Hey Oscar, Don’t Forget the Subtle Gals!

Last year when I wrote this column, it was to praise two young men for terrific lead performances that I thought wouldn’t get the recognition from the Academy because Oscar doesn’t often reward subtlety. It turns out I was right and Emile Hirsch(Into the Wild) and Casey Affleck (Gone Baby Gone) did not get nominated for those respective performances – although Affleck did indeed get a nod in the supporting category for The Assassination of Jesse James By the Coward Robert Ford.

This year, I want to talk about two female performances that shook me to the core with their vulnerability and, of course, their subtlety. I hope that I am proven wrong this year and that space will be made for these two extraordinary performances, but this is an unusually crowded year in the Best Actress race and for differing reasons, these performances have an uphill battle.

It’s been an awful long time since the release of Vicky Cristina Barcelona and the only heat in the Oscar race seems to be around the deserving Penelope Cruz in the supporting category, but it was her co-star Rebecca Hall who really grounded the film and gave it a heart and a center that helped make it one of Woody Allen’s best efforts in years. It’s no easy task to be the central character – and make an impression – when you’re part of a cast that includes the beautiful and talented Cruz, Scarlett Johansson, Javier Bardem and Patricia Clarkson. Yet, Hall does more than make an impression, she makes the character of Vicky an honest-to-goodness real person who reacts the way a normal person might react in the various predicaments she finds herself in.

There is nothing showy at all about Hall’s work in the film, yet she is the character who was most identifiable to me, the one to whom who I could relate the most. Witness the scene where Bardem’s Juan Antonio character saunters over to Vicky and Cristina’s table at dinner and starts to flirt with them, telling them to come with him on a weekend trip. While Johansson’s Cristina is clearly game to go with Juan Antonio from the second he approaches them, Hall simultaneously conveys both a stern outward appearance in denying Juan Antonio, and a soupcon of interest in accompanying him. If there is no trace of her wanting to actually go on that trip, then her going would seem to betray her character, but instead it seems perfectly fitting.

What makes her work especially impressive is the fact that she is acting around several other strong female actors and her work is not only fascinating on its own, but in the way she assists the other actors like a point guard. Hall’s reactions and facial expressions when she’s not speaking are some of the best work she does, and it is precisely that kind of acting that is never recognized by the Academy. Sure, it’s important to make sure that the intonations and accents are spot-on when the actor is speaking a line, but it’s equally important to see what they are doing when they don’t have a line to read. And not only does Hall handle a perfect East Coast American accent, she never lets down her fellow actors when her job is to react.

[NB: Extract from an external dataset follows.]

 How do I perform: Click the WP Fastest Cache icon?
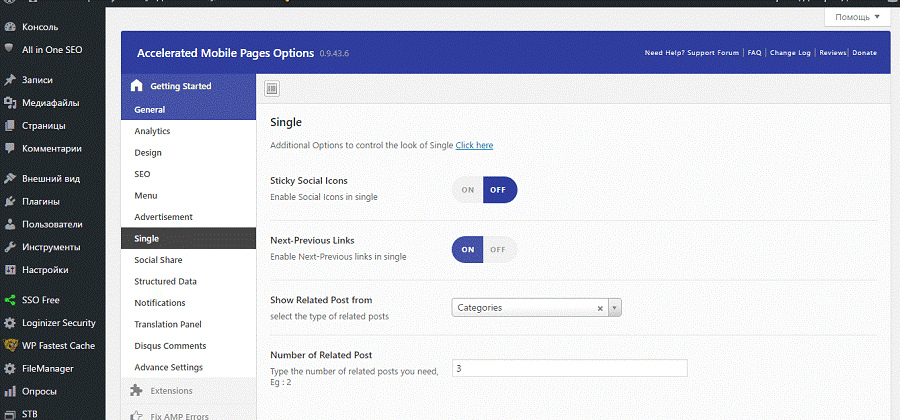[10, 346]
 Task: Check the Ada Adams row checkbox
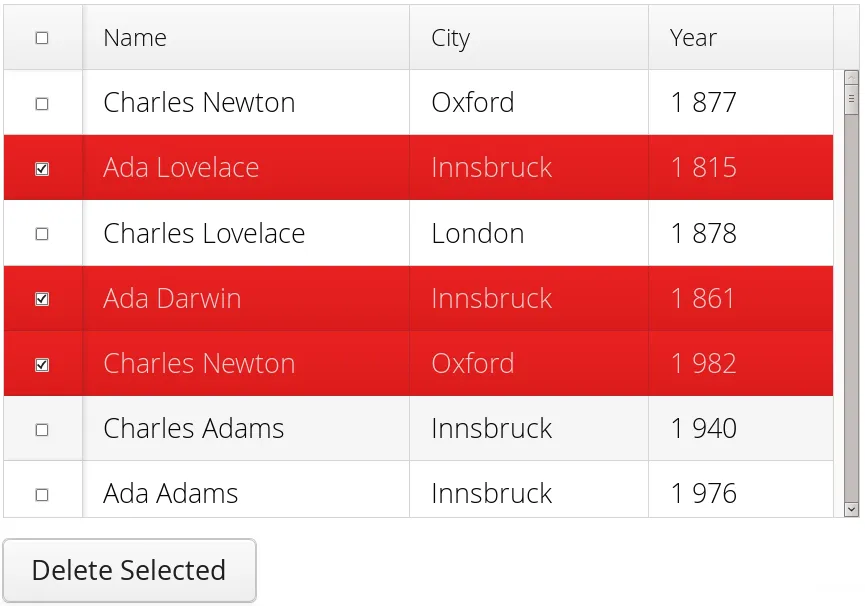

But the really important distinction for Hall, as compared to the other actors in the film, is that her character actually has an arc – one that involves her character changing over the course of the picture and it is up to Hall to make those twists and turns in her character seem genuine. And she delivers. Vicky is a rather conventional person, someone who sees her whole life mapped out in front of her and seems content in that; then along comes Juan Antonio, who represents the possibility of veering off-course, and she realizes that there is an appeal there as well. There is a well of differing emotions roiling underneath the surface for Vicky, and Hall is able to convey that wealth of feelings without uttering a word. When Vicky goes to see Juan Antonio, we know why without having to be told why and when she leaves, again we know why.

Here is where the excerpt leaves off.